Report each line of the data that includes the word "tweet".

▸ Saved entries
"""

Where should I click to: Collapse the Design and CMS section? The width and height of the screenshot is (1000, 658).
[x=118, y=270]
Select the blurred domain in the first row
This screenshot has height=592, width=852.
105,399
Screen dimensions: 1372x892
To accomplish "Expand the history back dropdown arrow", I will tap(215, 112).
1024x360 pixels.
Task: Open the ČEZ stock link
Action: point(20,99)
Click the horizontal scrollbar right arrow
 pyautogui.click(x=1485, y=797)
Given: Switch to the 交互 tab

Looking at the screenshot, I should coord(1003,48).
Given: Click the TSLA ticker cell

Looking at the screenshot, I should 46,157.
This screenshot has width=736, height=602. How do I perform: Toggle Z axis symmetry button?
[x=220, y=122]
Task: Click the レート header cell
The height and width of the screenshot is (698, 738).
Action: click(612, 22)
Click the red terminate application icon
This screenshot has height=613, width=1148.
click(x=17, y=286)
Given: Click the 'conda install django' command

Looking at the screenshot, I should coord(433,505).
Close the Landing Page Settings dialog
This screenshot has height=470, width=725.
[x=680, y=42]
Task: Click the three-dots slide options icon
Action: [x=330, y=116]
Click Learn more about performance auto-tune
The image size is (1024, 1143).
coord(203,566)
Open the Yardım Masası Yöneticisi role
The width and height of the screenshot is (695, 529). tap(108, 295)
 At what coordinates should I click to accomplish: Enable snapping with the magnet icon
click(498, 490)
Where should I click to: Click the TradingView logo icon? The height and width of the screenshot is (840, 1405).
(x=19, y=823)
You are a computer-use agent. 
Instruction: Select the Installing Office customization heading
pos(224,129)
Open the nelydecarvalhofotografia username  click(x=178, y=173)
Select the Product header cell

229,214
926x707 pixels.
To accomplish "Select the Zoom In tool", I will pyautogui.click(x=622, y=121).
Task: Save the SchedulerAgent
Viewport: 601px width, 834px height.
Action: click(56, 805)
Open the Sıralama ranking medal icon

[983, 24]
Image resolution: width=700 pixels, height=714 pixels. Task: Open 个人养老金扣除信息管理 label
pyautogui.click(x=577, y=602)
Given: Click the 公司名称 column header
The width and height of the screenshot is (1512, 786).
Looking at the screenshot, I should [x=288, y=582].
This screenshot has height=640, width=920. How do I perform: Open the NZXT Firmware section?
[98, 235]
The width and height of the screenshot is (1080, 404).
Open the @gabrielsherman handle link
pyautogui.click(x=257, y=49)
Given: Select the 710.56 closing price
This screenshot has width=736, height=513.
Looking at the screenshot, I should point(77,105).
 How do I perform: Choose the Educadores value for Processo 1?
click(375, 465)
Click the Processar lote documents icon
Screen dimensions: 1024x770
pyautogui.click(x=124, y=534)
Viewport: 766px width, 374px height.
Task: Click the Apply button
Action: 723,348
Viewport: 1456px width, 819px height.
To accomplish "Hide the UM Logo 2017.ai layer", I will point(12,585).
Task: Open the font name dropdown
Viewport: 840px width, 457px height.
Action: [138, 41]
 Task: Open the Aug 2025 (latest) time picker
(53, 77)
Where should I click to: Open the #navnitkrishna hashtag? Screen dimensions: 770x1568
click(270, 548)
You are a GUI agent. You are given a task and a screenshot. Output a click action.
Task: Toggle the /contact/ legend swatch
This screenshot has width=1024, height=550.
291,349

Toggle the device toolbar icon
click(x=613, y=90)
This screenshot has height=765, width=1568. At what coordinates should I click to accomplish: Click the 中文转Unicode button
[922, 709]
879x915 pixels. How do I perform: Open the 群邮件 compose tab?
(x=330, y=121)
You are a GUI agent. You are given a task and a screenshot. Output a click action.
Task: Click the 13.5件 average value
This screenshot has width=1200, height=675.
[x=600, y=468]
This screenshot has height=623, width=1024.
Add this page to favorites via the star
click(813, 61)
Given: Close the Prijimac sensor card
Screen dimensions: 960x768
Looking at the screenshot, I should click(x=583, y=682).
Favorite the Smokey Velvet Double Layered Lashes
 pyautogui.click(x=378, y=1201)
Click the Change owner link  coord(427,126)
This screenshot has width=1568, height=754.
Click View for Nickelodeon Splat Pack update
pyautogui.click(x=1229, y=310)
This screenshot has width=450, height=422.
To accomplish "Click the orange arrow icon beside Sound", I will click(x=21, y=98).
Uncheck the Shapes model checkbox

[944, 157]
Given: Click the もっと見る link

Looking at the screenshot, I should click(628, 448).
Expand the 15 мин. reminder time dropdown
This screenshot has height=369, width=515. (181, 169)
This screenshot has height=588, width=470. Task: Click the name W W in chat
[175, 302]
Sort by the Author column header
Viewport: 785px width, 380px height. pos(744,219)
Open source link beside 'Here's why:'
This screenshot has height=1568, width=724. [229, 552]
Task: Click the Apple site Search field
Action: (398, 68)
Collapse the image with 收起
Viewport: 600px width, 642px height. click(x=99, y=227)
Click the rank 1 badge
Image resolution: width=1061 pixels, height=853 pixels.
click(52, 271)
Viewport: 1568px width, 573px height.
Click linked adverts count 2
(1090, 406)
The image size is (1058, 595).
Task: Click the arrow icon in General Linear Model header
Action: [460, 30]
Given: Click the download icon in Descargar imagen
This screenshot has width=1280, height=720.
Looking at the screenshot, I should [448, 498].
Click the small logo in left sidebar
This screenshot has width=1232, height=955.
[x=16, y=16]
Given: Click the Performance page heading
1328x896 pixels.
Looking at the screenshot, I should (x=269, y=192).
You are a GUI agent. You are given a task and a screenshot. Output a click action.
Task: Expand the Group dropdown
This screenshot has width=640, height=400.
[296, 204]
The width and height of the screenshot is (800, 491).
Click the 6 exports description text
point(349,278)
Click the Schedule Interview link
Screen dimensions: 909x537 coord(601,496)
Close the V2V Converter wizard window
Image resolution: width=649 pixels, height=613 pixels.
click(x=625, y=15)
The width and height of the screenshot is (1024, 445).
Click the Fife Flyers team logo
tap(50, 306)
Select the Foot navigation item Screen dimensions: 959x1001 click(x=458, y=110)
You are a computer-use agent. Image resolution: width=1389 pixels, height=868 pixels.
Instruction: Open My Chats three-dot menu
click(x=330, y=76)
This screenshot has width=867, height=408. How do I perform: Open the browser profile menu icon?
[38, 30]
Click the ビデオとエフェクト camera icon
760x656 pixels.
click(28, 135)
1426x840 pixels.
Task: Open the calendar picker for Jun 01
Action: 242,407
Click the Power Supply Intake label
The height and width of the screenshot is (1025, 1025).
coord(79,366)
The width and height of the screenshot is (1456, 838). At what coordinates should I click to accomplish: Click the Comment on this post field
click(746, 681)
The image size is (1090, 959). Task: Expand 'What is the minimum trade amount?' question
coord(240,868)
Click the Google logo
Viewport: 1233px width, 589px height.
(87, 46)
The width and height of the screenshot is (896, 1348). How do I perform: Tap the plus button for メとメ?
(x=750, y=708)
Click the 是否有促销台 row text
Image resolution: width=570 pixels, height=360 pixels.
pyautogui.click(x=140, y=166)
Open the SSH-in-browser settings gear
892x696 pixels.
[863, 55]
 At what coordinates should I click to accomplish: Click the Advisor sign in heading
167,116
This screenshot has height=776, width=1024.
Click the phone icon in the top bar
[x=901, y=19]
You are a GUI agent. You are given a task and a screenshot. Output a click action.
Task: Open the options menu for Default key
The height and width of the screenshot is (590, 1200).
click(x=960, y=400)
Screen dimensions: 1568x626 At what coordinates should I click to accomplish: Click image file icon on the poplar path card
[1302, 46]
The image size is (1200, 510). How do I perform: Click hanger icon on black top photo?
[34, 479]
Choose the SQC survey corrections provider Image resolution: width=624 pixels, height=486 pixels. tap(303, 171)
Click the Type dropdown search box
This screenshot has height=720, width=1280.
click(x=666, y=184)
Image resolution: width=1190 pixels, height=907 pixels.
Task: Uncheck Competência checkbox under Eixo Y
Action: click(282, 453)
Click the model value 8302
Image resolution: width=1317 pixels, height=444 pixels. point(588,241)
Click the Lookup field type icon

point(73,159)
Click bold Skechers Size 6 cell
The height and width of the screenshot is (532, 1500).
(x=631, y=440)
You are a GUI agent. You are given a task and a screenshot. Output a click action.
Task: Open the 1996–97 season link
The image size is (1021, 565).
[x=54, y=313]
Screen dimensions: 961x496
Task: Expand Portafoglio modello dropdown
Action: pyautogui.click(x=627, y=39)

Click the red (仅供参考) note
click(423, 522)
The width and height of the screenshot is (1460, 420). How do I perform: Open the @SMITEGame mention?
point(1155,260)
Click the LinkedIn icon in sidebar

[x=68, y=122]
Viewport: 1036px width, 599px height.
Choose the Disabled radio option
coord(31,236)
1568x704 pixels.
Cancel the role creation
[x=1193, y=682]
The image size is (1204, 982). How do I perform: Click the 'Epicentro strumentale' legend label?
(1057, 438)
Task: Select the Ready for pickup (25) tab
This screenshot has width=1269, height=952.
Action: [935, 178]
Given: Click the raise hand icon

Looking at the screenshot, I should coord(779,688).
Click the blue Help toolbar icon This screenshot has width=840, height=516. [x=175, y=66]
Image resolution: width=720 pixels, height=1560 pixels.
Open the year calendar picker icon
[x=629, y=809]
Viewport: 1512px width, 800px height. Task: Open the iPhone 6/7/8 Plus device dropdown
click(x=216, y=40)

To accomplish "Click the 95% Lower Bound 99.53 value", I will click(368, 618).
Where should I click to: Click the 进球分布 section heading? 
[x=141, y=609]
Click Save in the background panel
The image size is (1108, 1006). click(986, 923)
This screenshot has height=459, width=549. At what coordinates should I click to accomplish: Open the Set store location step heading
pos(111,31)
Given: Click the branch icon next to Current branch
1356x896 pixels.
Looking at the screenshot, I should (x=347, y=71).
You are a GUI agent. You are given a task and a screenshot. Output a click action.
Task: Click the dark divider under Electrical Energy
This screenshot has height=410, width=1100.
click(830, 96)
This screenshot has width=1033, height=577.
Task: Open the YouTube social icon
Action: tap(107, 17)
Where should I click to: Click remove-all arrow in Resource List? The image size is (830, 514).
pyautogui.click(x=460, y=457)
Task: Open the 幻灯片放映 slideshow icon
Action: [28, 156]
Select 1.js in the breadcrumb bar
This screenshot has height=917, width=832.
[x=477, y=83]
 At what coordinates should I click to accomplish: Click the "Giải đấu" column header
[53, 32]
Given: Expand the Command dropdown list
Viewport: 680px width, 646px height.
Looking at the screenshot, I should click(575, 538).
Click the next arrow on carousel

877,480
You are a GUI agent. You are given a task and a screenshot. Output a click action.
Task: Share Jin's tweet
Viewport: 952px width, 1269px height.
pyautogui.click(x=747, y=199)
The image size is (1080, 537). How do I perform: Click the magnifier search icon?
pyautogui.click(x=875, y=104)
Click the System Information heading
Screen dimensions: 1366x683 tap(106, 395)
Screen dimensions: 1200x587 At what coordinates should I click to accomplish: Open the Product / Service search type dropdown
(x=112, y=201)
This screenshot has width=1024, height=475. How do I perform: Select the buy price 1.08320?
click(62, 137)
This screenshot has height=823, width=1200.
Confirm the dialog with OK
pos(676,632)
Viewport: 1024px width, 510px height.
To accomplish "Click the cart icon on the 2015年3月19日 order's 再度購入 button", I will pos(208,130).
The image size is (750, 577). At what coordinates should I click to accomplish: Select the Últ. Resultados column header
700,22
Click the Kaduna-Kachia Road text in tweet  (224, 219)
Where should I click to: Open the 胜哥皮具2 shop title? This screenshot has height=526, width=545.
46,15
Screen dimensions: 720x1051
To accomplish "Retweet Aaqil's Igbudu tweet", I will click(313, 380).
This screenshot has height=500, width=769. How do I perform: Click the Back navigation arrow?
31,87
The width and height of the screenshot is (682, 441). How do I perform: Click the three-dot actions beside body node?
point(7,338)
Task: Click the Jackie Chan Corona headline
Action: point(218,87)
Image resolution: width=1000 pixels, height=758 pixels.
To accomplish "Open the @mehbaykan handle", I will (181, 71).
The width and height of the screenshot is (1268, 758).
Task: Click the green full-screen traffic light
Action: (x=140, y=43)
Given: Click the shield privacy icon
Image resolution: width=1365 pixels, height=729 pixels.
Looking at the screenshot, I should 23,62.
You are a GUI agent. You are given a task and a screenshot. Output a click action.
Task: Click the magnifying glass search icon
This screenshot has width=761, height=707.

"""

▸ TASK SOLUTION
Task: Share Jin's tweet
Click the Kaduna-Kachia Road text in tweet  (224, 219)
To accomplish "Retweet Aaqil's Igbudu tweet", I will click(313, 380).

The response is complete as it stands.